● Dataset records
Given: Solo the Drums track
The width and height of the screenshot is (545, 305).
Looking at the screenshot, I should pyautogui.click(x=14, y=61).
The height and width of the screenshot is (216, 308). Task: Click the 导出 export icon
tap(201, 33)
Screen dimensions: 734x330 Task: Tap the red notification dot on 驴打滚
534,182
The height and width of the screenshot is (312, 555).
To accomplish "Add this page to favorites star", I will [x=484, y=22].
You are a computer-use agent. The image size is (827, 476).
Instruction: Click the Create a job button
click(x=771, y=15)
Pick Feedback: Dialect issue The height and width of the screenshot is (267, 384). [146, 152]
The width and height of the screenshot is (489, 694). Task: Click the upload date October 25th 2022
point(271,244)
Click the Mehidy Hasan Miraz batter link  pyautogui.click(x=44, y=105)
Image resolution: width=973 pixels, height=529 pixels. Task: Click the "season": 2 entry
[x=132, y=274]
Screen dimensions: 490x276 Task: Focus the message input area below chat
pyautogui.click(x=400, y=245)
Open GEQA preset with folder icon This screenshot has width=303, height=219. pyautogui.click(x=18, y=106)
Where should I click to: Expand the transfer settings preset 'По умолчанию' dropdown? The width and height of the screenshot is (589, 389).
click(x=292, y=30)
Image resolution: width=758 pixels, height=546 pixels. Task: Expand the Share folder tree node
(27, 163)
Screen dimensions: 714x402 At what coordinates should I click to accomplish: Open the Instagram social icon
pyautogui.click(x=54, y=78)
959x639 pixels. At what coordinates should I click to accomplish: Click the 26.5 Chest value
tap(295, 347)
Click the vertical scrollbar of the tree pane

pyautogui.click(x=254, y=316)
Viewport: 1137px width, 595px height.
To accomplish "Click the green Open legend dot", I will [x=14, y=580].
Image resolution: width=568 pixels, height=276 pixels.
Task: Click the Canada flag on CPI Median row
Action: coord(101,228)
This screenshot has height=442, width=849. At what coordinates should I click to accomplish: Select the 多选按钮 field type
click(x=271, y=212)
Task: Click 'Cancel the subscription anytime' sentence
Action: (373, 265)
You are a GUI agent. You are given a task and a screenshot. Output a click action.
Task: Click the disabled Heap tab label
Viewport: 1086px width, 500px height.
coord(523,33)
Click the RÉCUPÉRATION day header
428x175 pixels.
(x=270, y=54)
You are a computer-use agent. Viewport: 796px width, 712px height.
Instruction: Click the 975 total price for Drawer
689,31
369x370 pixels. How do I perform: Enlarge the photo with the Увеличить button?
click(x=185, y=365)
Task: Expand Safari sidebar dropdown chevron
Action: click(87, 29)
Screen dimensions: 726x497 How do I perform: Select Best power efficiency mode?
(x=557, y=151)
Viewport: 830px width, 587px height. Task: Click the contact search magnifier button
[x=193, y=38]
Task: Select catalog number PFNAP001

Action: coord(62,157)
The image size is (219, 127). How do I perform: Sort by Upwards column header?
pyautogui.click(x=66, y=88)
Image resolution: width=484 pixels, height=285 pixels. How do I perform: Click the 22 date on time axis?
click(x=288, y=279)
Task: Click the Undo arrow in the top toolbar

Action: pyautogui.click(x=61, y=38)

● Task requirements
Using the listing above, copy exactly the line that contains "Click the Mehidy", the line that contains "Open GEQA preset", and each line that falls between them.

● Response to the exercise
Click the Mehidy Hasan Miraz batter link  pyautogui.click(x=44, y=105)
Image resolution: width=973 pixels, height=529 pixels. Task: Click the "season": 2 entry
[x=132, y=274]
Screen dimensions: 490x276 Task: Focus the message input area below chat
pyautogui.click(x=400, y=245)
Open GEQA preset with folder icon This screenshot has width=303, height=219. pyautogui.click(x=18, y=106)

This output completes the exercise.